No modern literary journal has attracted as much opprobrium as Encounter. The title need only be uttered or written, for the inevitable pendant phrase to follow: “funded by the CIA”. The sponsoring body was, in fact, the Congress for Cultural Freedom and early issues state the connection explicitly on the contents page, with the happy assurance that “The views expressed in Encounter are to be attributed to the writers, not the sponsors”. France had the CCF-funded Preuves, under the leadership of Raymond Aron. If the editorial view took an anti-communist squint, it was hardly surprising in post-war Europe, with Stalin’s corpse barely cold. We bought six issues at Quinto, ranging from 1953–61.
The inclination to impute wicked motives to Encounter has always struck us as an inverted form of radical chic. It was a beautifully produced magazine, especially in its earliest incarnation. It employed the world’s best writers. Was Albert Camus a CIA stooge, for giving British readers in the first issue (October, 1953) a glimpse into Roman ruins in northern Algeria? His essay was published in English here for the first time, as were his notebooks, posthumously, in 1961:
"At the cinema the little woman from Oran weeps at the hero’s misfortunes. Her husband begs her to stop. Look, she says, in the middle of the tears, let me make the most of it."

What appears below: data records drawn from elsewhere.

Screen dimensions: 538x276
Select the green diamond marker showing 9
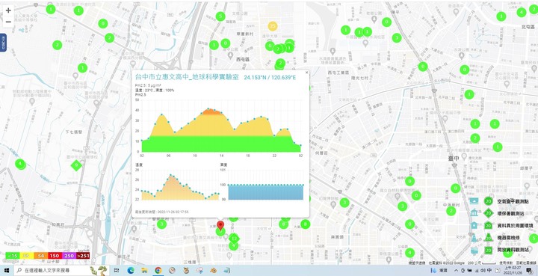pos(76,166)
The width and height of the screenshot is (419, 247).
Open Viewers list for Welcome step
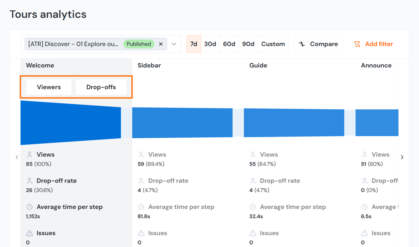point(49,87)
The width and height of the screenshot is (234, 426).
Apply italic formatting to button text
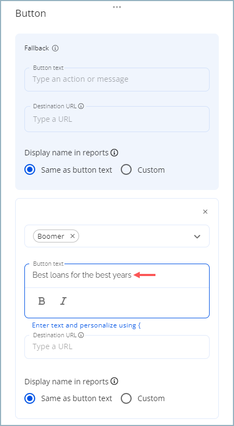[63, 301]
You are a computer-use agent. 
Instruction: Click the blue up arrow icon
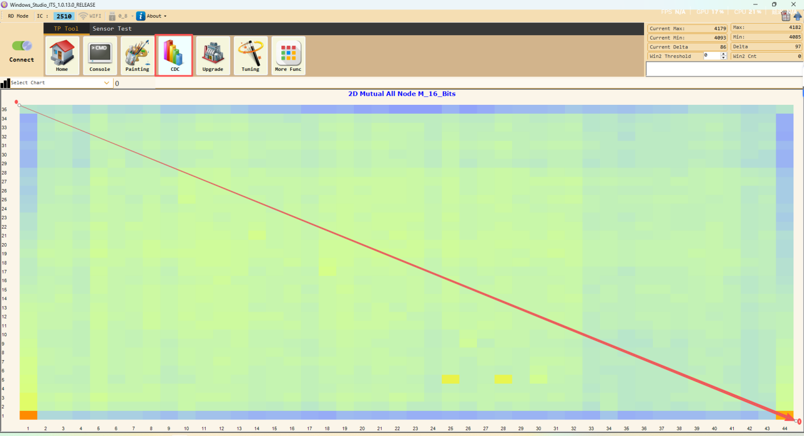[797, 16]
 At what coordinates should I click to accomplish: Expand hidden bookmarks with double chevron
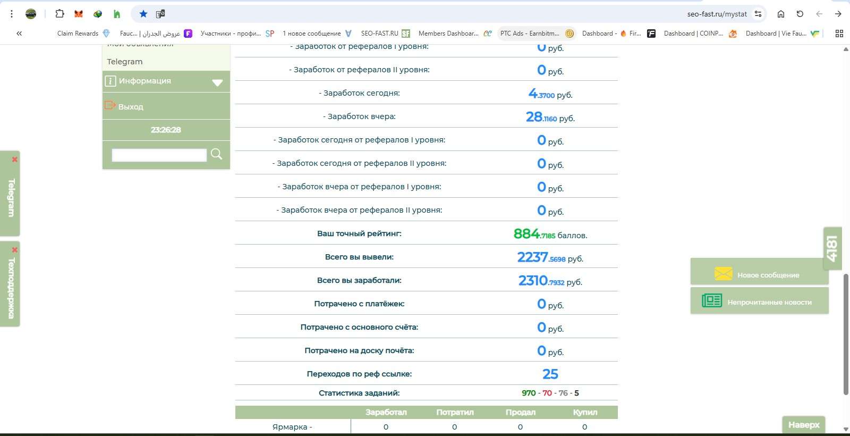[x=19, y=33]
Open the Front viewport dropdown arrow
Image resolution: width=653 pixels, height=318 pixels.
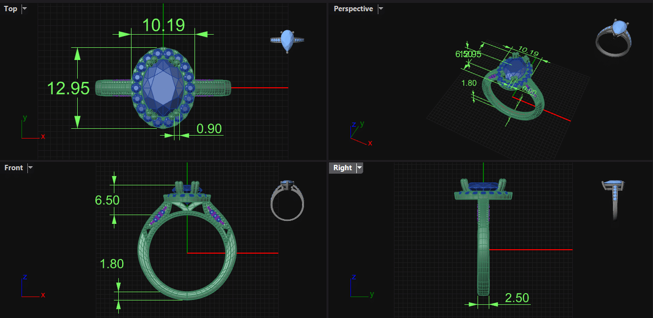tap(30, 168)
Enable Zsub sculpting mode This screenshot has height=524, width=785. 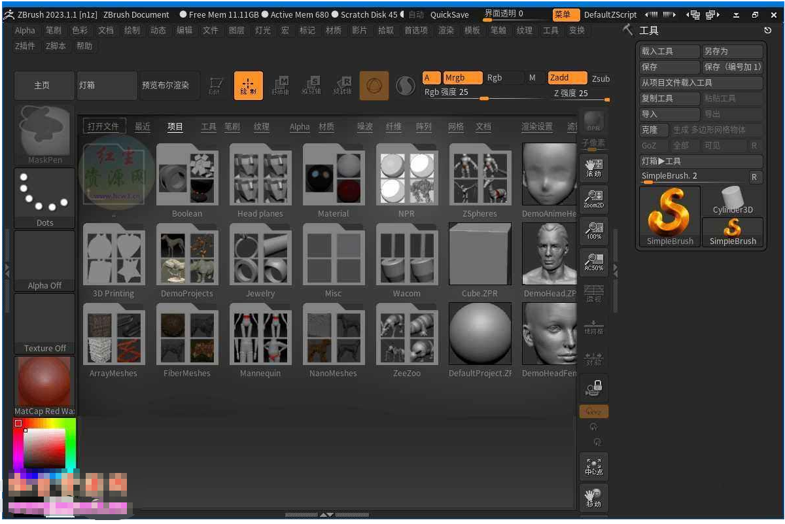[601, 79]
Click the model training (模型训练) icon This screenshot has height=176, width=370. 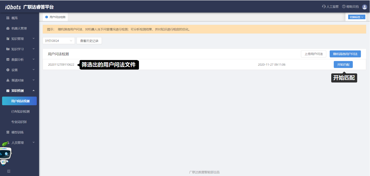click(8, 132)
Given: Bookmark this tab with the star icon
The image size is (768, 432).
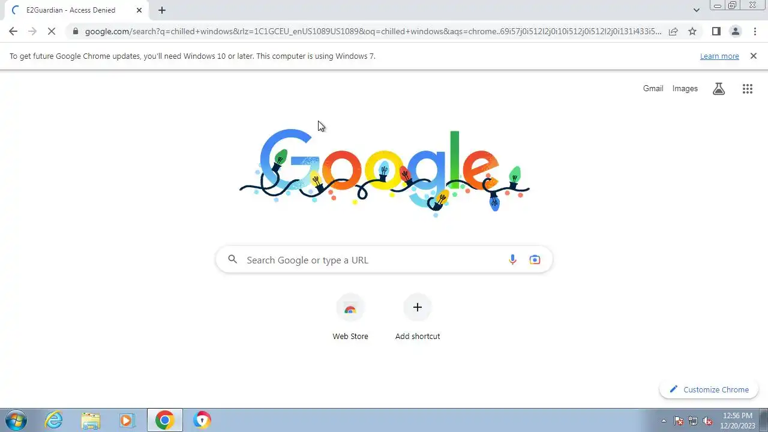Looking at the screenshot, I should coord(692,31).
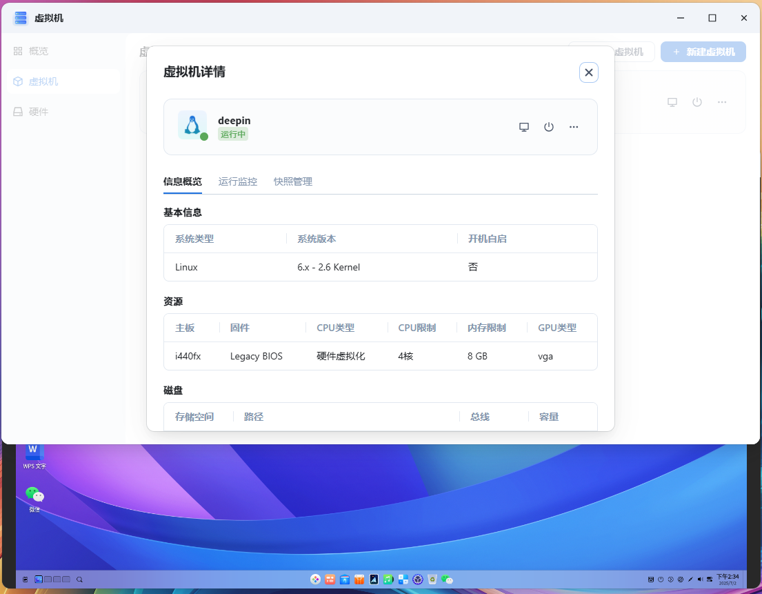Switch to the 运行监控 tab

(238, 181)
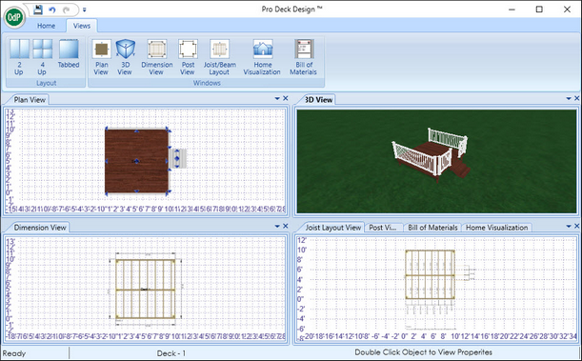Screen dimensions: 582x361
Task: Save the deck with the floppy icon
Action: (x=38, y=10)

Encounter was not even right-wing. In 1954, Leslie Fiedler wrote a lengthy denunciation of Joseph McCarthy. Christopher Isherwood spoke admiringly of the “German writer and revolutionary”, Ernst Toller. Richard Wright welcomed the emerging African independent nations. Dwight Macdonald, once a leading light at Partisan Review, became an associate in the mid-1950s. If it was part of a CIA plot to set the world to rights, it sounds like a good one. The interest of these old issues – £1.50 each, in fine condition – is exceptional. The brainwashing has so far been rather pleasant.
J. C.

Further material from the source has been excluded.